• **Records to use**:
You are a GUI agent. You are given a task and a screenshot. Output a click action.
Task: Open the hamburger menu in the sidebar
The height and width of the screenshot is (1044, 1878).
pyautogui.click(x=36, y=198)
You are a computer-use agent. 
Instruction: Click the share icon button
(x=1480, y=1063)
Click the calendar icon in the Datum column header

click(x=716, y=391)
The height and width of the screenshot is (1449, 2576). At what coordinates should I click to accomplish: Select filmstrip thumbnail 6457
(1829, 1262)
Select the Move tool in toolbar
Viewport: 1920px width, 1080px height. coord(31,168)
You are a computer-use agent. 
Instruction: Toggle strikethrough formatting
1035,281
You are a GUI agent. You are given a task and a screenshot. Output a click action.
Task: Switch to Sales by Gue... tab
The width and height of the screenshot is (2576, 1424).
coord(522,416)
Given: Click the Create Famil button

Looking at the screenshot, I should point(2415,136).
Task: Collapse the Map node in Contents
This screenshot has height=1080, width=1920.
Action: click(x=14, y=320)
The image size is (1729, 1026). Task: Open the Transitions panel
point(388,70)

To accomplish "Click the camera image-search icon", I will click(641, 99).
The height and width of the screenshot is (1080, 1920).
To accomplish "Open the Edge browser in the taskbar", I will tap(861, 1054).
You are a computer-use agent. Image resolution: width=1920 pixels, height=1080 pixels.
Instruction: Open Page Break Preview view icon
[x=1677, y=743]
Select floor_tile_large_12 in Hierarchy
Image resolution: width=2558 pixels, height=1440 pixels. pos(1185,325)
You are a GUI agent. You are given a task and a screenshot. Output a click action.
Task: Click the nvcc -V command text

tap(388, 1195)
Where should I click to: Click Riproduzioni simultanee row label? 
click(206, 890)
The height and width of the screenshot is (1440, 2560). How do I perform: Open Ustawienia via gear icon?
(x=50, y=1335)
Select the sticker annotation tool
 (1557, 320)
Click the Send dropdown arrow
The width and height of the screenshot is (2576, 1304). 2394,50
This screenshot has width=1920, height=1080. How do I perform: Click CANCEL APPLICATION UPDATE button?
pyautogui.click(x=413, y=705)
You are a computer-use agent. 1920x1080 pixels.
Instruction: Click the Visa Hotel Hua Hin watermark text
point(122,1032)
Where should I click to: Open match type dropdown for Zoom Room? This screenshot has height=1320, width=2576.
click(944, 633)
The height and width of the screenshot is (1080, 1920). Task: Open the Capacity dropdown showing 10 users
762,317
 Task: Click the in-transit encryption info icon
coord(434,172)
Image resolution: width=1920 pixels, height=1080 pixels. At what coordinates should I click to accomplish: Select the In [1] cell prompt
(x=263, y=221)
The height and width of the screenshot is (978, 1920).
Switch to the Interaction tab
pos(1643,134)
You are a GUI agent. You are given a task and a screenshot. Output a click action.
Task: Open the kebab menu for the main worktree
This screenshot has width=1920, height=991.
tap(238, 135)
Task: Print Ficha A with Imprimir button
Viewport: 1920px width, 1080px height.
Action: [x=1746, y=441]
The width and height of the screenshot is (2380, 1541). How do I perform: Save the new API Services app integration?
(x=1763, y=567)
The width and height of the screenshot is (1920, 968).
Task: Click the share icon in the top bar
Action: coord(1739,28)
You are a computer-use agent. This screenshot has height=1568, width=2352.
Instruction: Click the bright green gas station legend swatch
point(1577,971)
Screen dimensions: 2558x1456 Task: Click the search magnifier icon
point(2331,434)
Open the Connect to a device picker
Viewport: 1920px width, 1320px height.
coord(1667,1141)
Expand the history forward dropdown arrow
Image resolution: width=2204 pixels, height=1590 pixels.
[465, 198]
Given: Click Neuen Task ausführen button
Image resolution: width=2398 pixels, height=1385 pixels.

• **What this task involves**: Those lines of the records that contain the string "computer" should be identified and copied.

• **Solution for this problem**:
You are a computer-use agent. 
You are a computer-use agent. 
You are a computer-use agent. Image resolution: width=1920 pixels, height=1080 pixels.
You are a computer-use agent. 1920x1080 pixels.
You are a computer-use agent. This screenshot has height=1568, width=2352.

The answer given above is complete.